‘Now wait a minute...’ She paused, then jabbed her finger at the tinted glass with barely disguised delight. ‘There. Is that Hector’s?’
He knew the drive without even looking.
‘That’s Hector’s.’
‘Come on, then.’ She was out of the door the minute the car pulled up. ‘I reckon today might be the day for a little payback.’
He vaulted after her.
‘Payback, huh? Care to wager?’
‘How much?’
‘Not money. A forfeit.’
She wrinkled her nose.
‘What kind of forfeit?’
‘Winner gets to choose.’ He shrugged, striding ahead and slapping the money on the counter of a rather disinterested-looking young man.
‘Surely that’s not Hector?’ Archie whispered as they ducked through the paint-chipped turnstile.
He wasn’t fooled.
‘Changing the subject, Coates. Are you that doubtful about your crazy golf abilities?’
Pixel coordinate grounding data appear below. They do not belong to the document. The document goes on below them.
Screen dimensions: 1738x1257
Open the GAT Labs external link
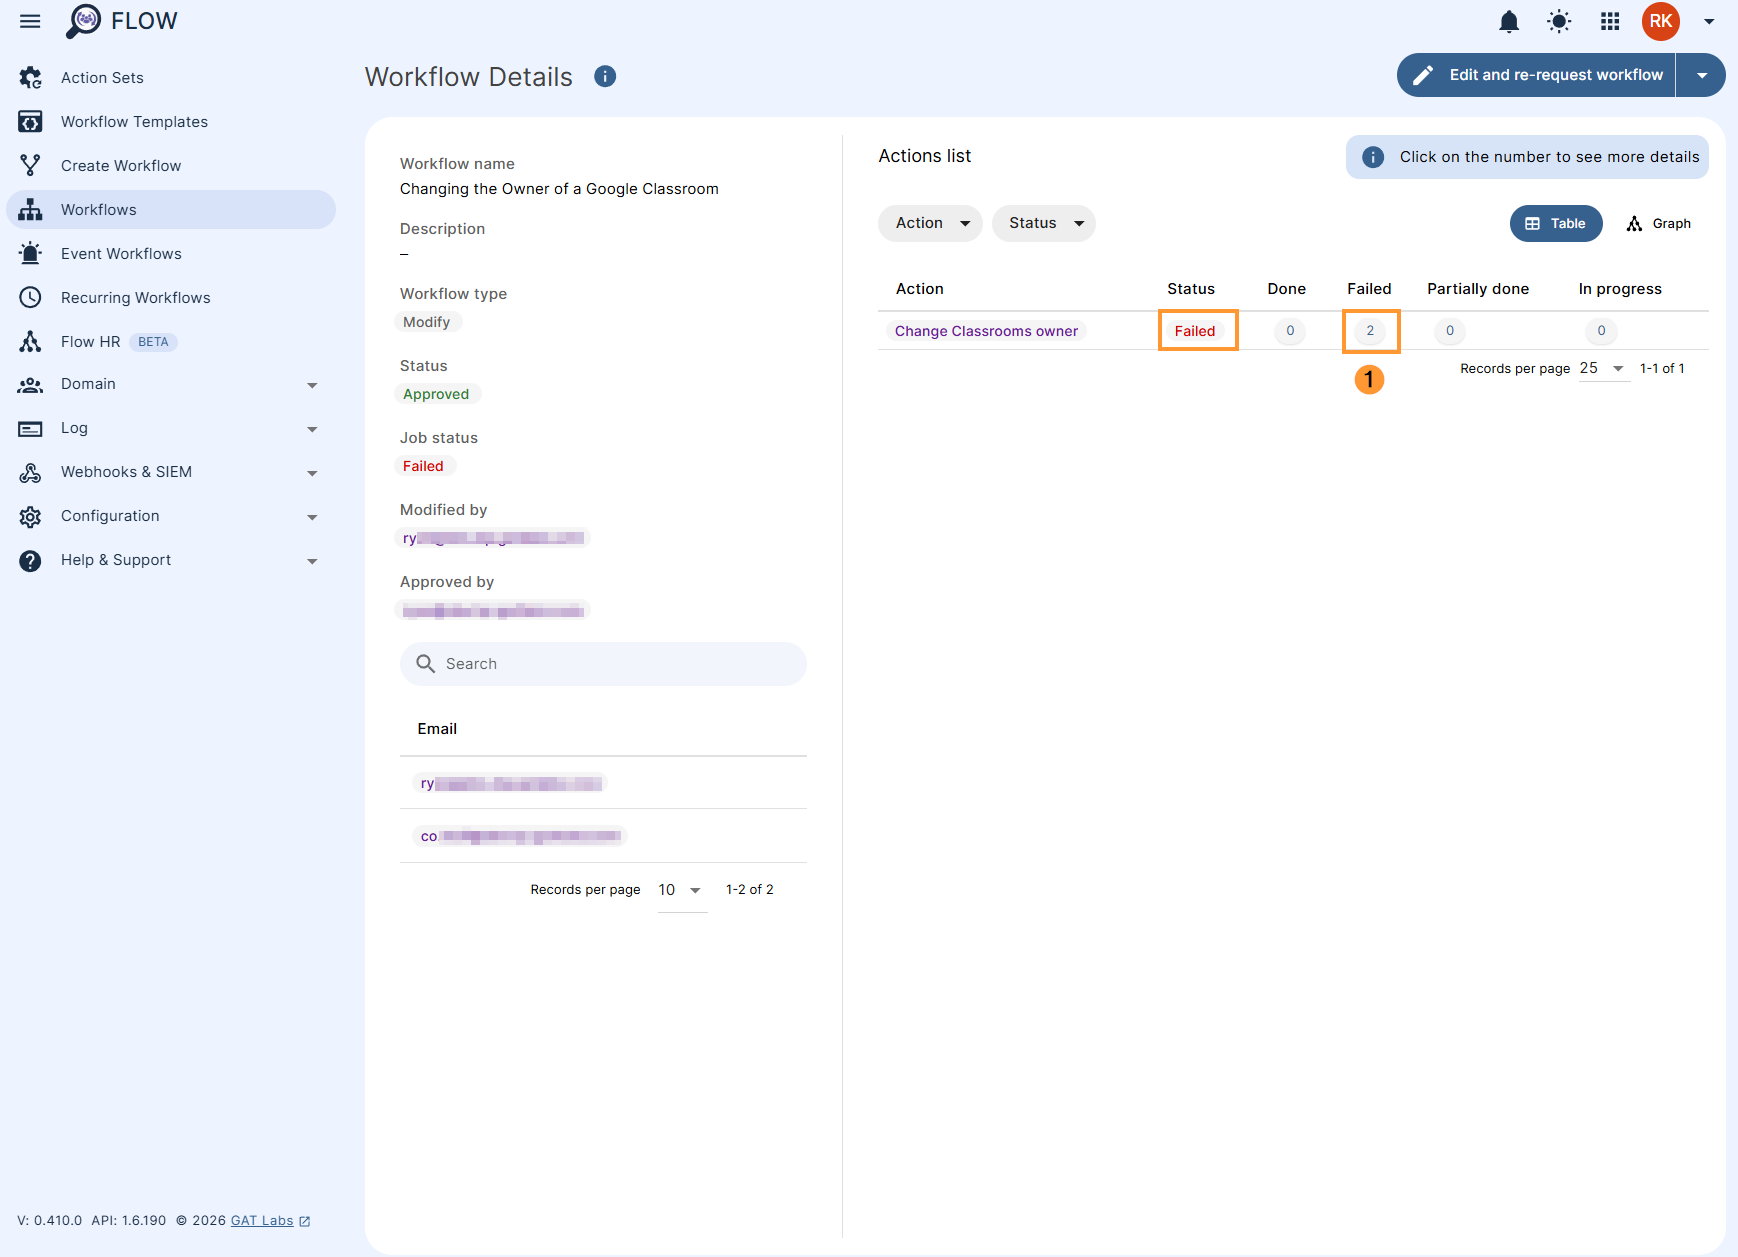point(262,1220)
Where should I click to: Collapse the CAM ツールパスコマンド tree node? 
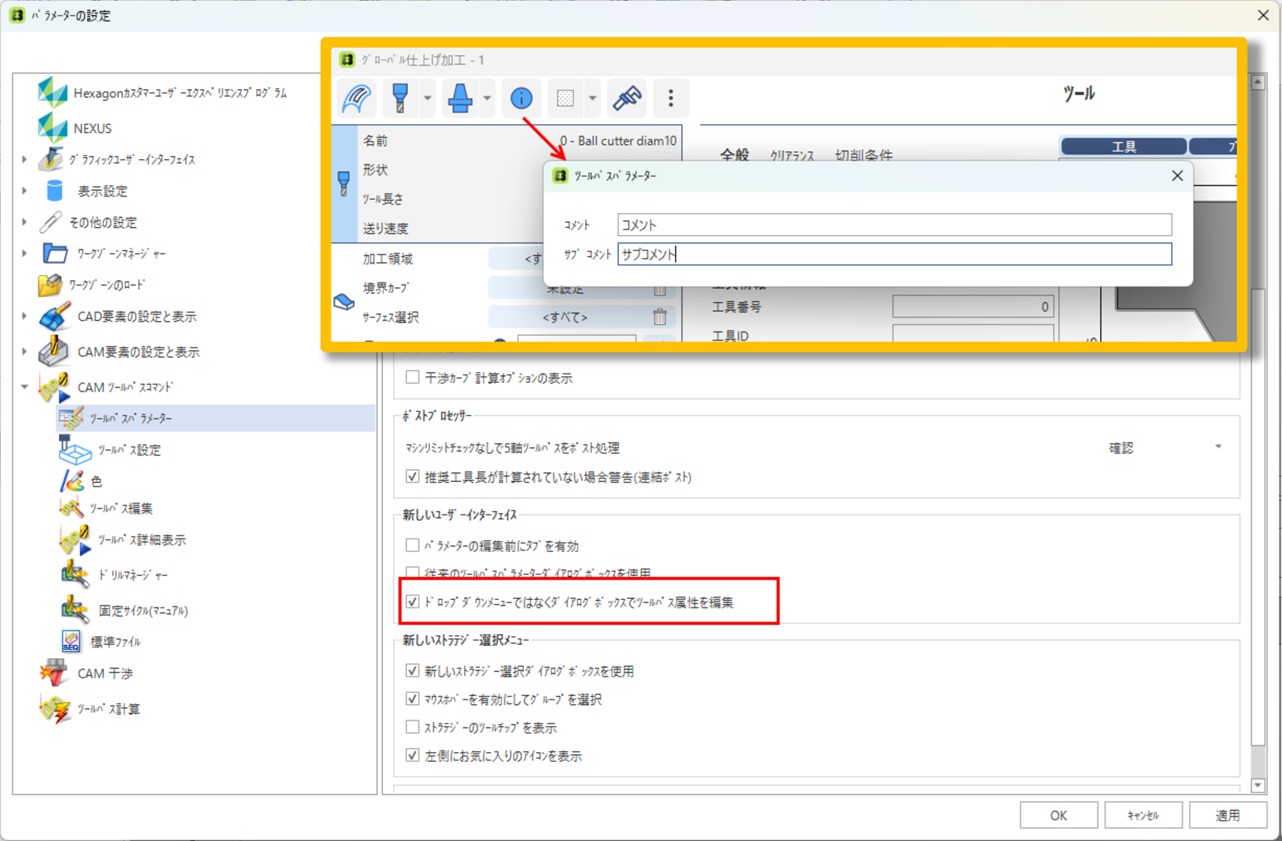tap(25, 387)
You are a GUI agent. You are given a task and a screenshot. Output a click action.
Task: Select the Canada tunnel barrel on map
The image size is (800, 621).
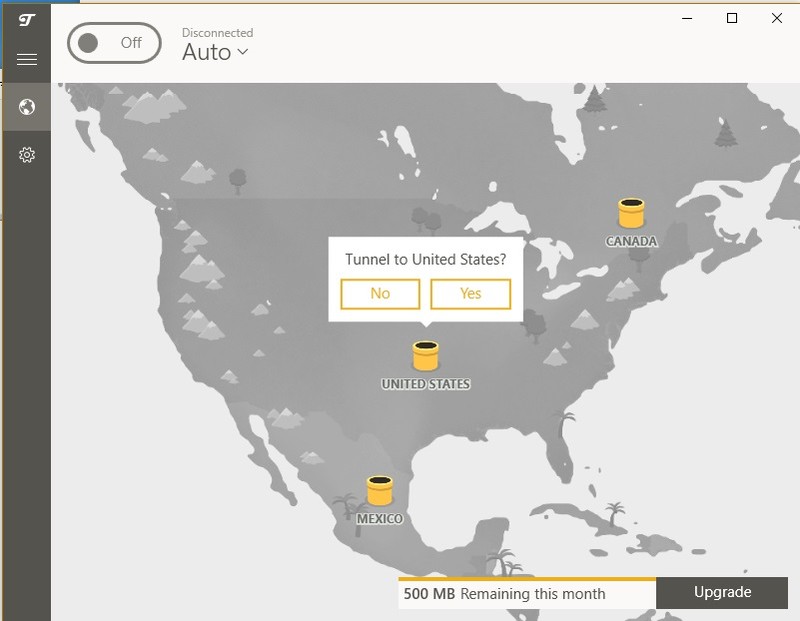click(631, 214)
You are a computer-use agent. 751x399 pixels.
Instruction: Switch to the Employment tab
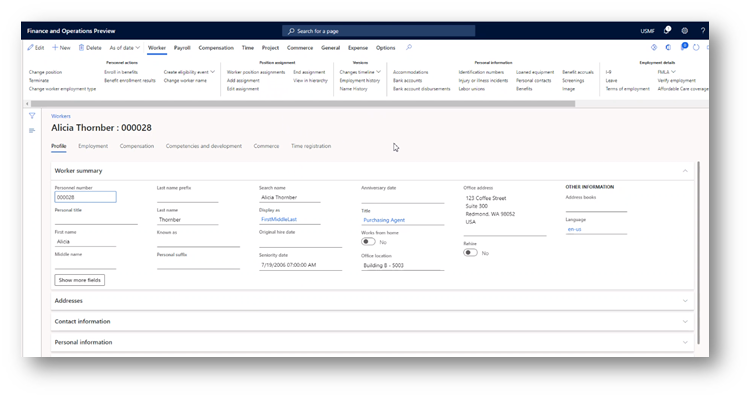(x=93, y=146)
‘I am not.’ She selected her club and thrust her chin in the air. ‘Fine. A forfeit. Winner’s choice.’
In the event, the game was more fun than he had anticipated. Light relief after the tension. He’d never thought that revisiting any element of his past could ever be anything but painful, but he was beginning to understand that in his need to bury his childhood he had lost many happier times. Almost always concerning the Coates family, the way her father had taught him to be a man, or the way Robbie had shared everything with him, or the way Archie had treated him like another annoying big brother. They had made him feel like any other normal boy. A person, not an it.
All too soon, they were at the final obstacle, their game almost over, and Archie hadn’t been quite as appalling as he’d remembered.
Still, Kasper knew it was a mistake the moment he moved behind her, her back against his chest, his arms skating down the length of hers, her delicate hands under his, all under the pretext of holding the golf club with her and allowing her to help him make his winning shot.
Until that moment it had been a good game. Simple, uncomplicated fun, a round of crazy golf on a balmy afternoon. They had exchanged banter and laughed and she had teased him, coughing and doing funny dances to try to put him off his shots, like a grown-up version of the Little Ant he had known. Her ploy hadn’t worked, his shots had been true each time. But occasionally he’d pretended her antics had put him off, making some melodramatic mishit that had only made her laugh all the more.
A genuine, throw-her-head-back laugh, which was surpassed only by the vivid sparkle in her glorious eyes. The more she did so, the more he yearned to make her do it more. The intense pleasure it gave him to be the person making her so outwardly happy had taken him back, made him forget who or where he was. It seduced him into focussing on Archie and himself together, simply playing crazy golf. Like when they’d been young, carefree, their whole lives ahead of them.
She’d played well but he’d played better. Of course he had. Because everything in life was a competition for him. And yet, right at that moment, he’d wanted them both to take that winning shot. He’d invited her to join him and she, without even thinking about it, had skipped almost girlishly to comply.
The moment his body had touched hers everything changed. The innocence of the moment was gone, replaced instead by something far more charged. Far more sensual. Only then did Kaspar admit it had been there all afternoon. Simmering quietly. Just waiting to catch them unawares.
He should move back. But he couldn’t. He could barely even breathe. His head was over her shoulder, his cheek brushing her ear as they both stared at the ball. Archie’s own breathing was shallow, fast, although he knew she was trying to fight it, desperately struggling to control it. He could take the shot, pretend he didn’t feel what she felt. But he was powerless to move. Rooted where he stood.
He turned his head, so very, very slightly it should have been imperceptible. But Archie noticed. She knew. Her head mirrored his, and now their mouths were an inch apart and the beast inside him was roaring with the compulsion to close the gap. His body wanting her with the same ferocity it had all those months ago.
He had to walk away.
Now.
CHAPTER TEN
KASPAR DROPPED HIS head but misjudged it. Or rather he judged it perfectly, his lips skimming the bare skin just above the neckline of her T-shirt. Archie shivered and he was lost.
Before he could think once, let alone twice, Kaspar tilted his head and then they were kissing as she pressed her back into him, their hands still holding the grip of the golf club and his feet still positioned on either side of hers.
He drank her in, her taste, her feel, her scent every bit as perfect as the recollection imprinted on his brain, and yet also a hundred times better. He remembered kissing every inch of her skin, tracing it with his fingertip, his mouth, his tongue, and as his body tightened against Archie’s perfect bottom, she pushed back against him, then gentlest of moans reaching his ears.